Your task is to output the entries below word for word.

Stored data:
====

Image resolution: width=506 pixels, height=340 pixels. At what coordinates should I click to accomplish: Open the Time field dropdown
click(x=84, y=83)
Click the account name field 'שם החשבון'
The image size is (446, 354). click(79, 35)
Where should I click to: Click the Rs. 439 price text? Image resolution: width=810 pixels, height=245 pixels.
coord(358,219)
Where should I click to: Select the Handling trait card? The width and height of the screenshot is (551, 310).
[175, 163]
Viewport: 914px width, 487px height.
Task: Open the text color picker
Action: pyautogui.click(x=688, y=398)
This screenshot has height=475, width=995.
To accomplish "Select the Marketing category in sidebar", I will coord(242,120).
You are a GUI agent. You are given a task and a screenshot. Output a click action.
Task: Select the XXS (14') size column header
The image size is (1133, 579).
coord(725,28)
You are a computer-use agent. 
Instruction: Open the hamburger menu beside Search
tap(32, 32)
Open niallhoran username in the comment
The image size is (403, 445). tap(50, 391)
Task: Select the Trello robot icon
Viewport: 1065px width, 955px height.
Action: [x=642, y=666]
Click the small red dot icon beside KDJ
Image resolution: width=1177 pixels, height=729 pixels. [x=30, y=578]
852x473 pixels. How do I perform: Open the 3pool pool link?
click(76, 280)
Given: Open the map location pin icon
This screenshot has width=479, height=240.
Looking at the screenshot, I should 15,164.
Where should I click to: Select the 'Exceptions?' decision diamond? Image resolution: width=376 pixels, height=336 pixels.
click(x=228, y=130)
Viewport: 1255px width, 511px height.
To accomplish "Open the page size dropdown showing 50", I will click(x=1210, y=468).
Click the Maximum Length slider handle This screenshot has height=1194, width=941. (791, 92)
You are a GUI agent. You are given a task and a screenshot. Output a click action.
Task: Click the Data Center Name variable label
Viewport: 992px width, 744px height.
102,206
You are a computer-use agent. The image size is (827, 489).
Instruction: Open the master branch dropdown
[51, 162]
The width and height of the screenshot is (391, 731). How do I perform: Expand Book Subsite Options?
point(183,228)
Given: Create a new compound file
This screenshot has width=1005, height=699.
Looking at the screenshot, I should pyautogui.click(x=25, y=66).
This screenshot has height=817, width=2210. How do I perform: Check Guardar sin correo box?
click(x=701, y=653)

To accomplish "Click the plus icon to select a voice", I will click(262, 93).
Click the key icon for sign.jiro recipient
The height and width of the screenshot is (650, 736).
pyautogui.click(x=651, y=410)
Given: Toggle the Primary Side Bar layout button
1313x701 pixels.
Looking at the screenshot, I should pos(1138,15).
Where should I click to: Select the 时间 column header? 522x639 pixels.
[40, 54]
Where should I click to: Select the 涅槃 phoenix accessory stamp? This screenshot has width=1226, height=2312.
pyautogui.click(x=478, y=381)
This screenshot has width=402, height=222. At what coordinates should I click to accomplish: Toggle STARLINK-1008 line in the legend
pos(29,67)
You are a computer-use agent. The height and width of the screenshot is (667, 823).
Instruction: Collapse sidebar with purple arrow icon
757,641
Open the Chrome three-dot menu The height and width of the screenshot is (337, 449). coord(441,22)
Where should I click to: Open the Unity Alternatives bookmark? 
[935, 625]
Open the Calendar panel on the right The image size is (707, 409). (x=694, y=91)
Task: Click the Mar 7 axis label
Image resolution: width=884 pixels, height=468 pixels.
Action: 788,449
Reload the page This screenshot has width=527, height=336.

====

Response to this exercise:
Image resolution: width=506 pixels, height=340 pixels. At what coordinates should I click to accomplish: Open the Time field dropdown
click(x=84, y=83)
Click the account name field 'שם החשבון'
The image size is (446, 354). click(79, 35)
Where should I click to: Click the Rs. 439 price text? Image resolution: width=810 pixels, height=245 pixels.
coord(358,219)
Where should I click to: Select the Handling trait card? The width and height of the screenshot is (551, 310).
[175, 163]
Viewport: 914px width, 487px height.
Task: Open the text color picker
Action: pyautogui.click(x=688, y=398)
This screenshot has height=475, width=995.
To accomplish "Select the Marketing category in sidebar", I will coord(242,120).
You are a GUI agent. You are given a task and a screenshot. Output a click action.
Task: Select the XXS (14') size column header
The image size is (1133, 579).
coord(725,28)
You are a computer-use agent. 
Instruction: Open the hamburger menu beside Search
tap(32, 32)
Open niallhoran username in the comment
The image size is (403, 445). tap(50, 391)
Task: Select the Trello robot icon
Viewport: 1065px width, 955px height.
Action: [x=642, y=666]
Click the small red dot icon beside KDJ
Image resolution: width=1177 pixels, height=729 pixels. [x=30, y=578]
852x473 pixels. How do I perform: Open the 3pool pool link?
click(76, 280)
Given: Open the map location pin icon
This screenshot has width=479, height=240.
Looking at the screenshot, I should 15,164.
Where should I click to: Select the 'Exceptions?' decision diamond? Image resolution: width=376 pixels, height=336 pixels.
click(x=228, y=130)
Viewport: 1255px width, 511px height.
To accomplish "Open the page size dropdown showing 50", I will click(x=1210, y=468).
Click the Maximum Length slider handle This screenshot has height=1194, width=941. (791, 92)
You are a GUI agent. You are given a task and a screenshot. Output a click action.
Task: Click the Data Center Name variable label
Viewport: 992px width, 744px height.
102,206
You are a computer-use agent. The image size is (827, 489).
Instruction: Open the master branch dropdown
[51, 162]
The width and height of the screenshot is (391, 731). How do I perform: Expand Book Subsite Options?
point(183,228)
Given: Create a new compound file
This screenshot has width=1005, height=699.
Looking at the screenshot, I should pyautogui.click(x=25, y=66).
This screenshot has height=817, width=2210. How do I perform: Check Guardar sin correo box?
click(x=701, y=653)

To accomplish "Click the plus icon to select a voice", I will click(262, 93).
Click the key icon for sign.jiro recipient
The height and width of the screenshot is (650, 736).
pyautogui.click(x=651, y=410)
Given: Toggle the Primary Side Bar layout button
1313x701 pixels.
Looking at the screenshot, I should pos(1138,15).
Where should I click to: Select the 时间 column header? 522x639 pixels.
[40, 54]
Where should I click to: Select the 涅槃 phoenix accessory stamp? This screenshot has width=1226, height=2312.
pyautogui.click(x=478, y=381)
This screenshot has width=402, height=222. At what coordinates should I click to accomplish: Toggle STARLINK-1008 line in the legend
pos(29,67)
You are a computer-use agent. The height and width of the screenshot is (667, 823).
Instruction: Collapse sidebar with purple arrow icon
757,641
Open the Chrome three-dot menu The height and width of the screenshot is (337, 449). coord(441,22)
Where should I click to: Open the Unity Alternatives bookmark? 
[935, 625]
Open the Calendar panel on the right The image size is (707, 409). (x=694, y=91)
Task: Click the Mar 7 axis label
Image resolution: width=884 pixels, height=468 pixels.
Action: 788,449
Reload the page This screenshot has width=527, height=336.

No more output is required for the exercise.